By Rabbi Daniel Lapin
June 2, 2013

Psst! Want to see a list of the world’s 50 most influential Jews? How about the list of the top 10 mistakes that husbands make? Interested in the top 10 distinctions between millionaires and the middle class? The 100 best lawyer jokes or the 7 secrets of success?

All these lists are real and all attracted wide readership. As you can imagine, articles titled, “Jews Wield Much Influence Internationally,” or “Many Marital Mistakes Men Make,” etc., would not have done nearly as well. People love lists, which is why books and articles that promise to list a specific number of things do far better than those that do not. Comedians regularly acknowledge the reality that we are drawn to lists with their offerings of the 10 best, or 10 worst or even just 10 reasons why…

Here is a reliable technique for enhancing the next speech you have to deliver in public. Early in your remarks include the phrase, “I would like to describe the 3 main explanations/reasons/excuses,” or so on. You will increase the chances that your audience will pay attention.

Let’s try to understand why lists intrigue us. Ancient Jewish wisdom explains that there are two ways of counting. The first ignores the value of each individual item and is only concerned with the whole. For instance, when we count coins we don’t care about each one, we only care about the total.

King David aroused God’s anger counting the Israelites in this manner. (II Samuel 24:10)
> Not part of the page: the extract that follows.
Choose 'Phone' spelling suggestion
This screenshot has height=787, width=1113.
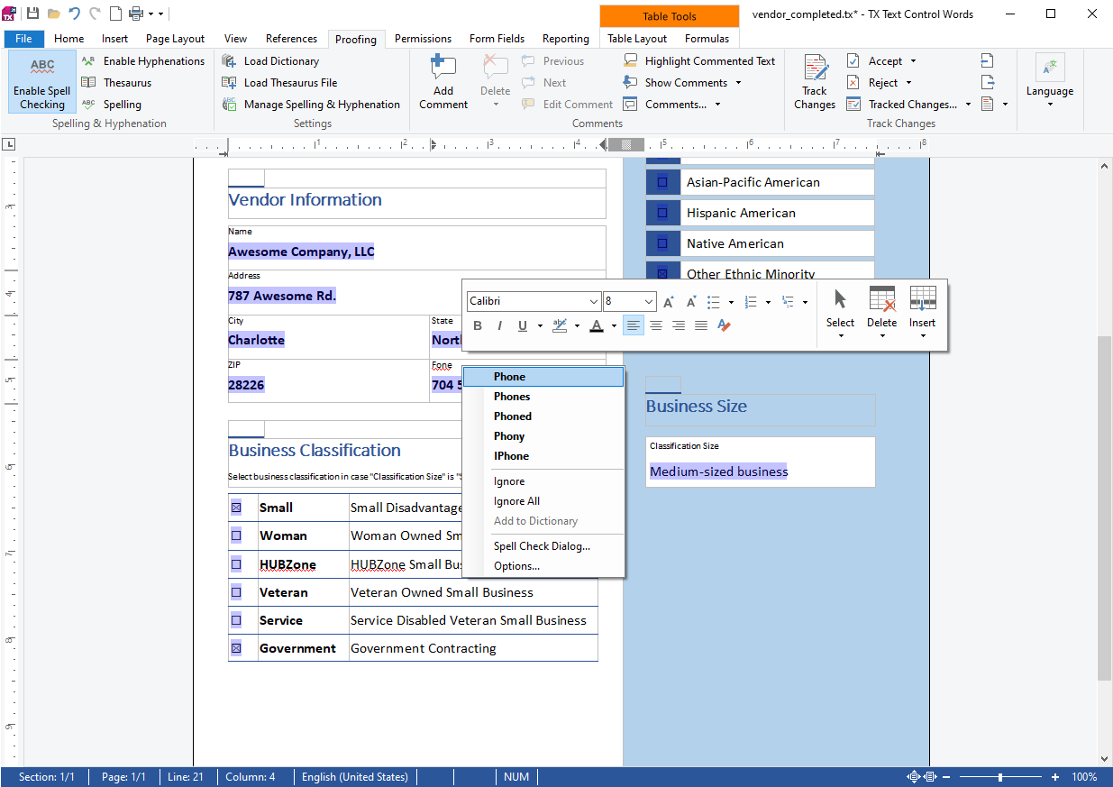(x=509, y=377)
However, there is another way of counting, perhaps the way we might count books we love. Each one is unique and valuable. This is the way that God instructs Moses to count the children of Israel at the beginning of the Book of…Numbers, of course!

In this kind of numbering, the importance of each individual element is strongly emphasized. When we hear of the top 10 or top 20 of anything, we assume we are hearing about the 10 most important or the 20 most important. Each item is neither trivial nor interchangeable.
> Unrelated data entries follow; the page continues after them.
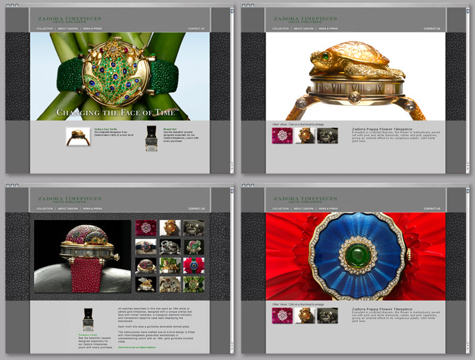
Task: Click the scrollbar down arrow in the frog watch window
Action: (232, 168)
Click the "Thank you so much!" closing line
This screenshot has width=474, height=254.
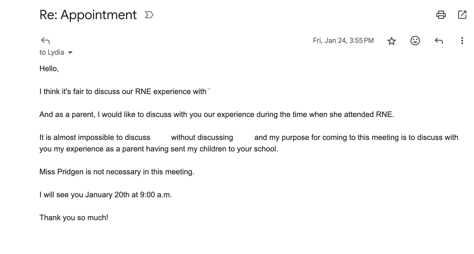click(x=74, y=218)
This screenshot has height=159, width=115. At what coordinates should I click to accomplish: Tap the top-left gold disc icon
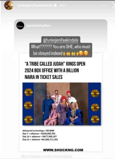tap(29, 92)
The English verb to count has several synonyms. Enumerate, tally, number, figure, and so on. Wouldn’t you be astonished to discover that each of those synonyms had another shared meaning? For instance, if count, enumerate, tally, number, and figure all meant some type of pasta you would rightly consider it to be an astounding coincidence.

Yet, in the Lord’s language, five synonyms for counting do just that.

P-K-D “…don’t count the Levites” (Numbers 1:49)

N-S-A “…count the heads..” (Numbers 1:2)

S-F-R “…count seven weeks” (Deuteronomy 16:9)

M-N-H "He counts the numbers of the stars...” (Psalms 147:4)

CH-SH-V “ wisdom and reckoning...” (Ecclesiastes 7:25)

Amazingly, the roots of each of these words can also mean an elevated, important or prominent person. This idea was captured by the writers of the children’s PBS television series, Sesame Street, in which the character who ‘counts’ is also the aristocrat, the Count.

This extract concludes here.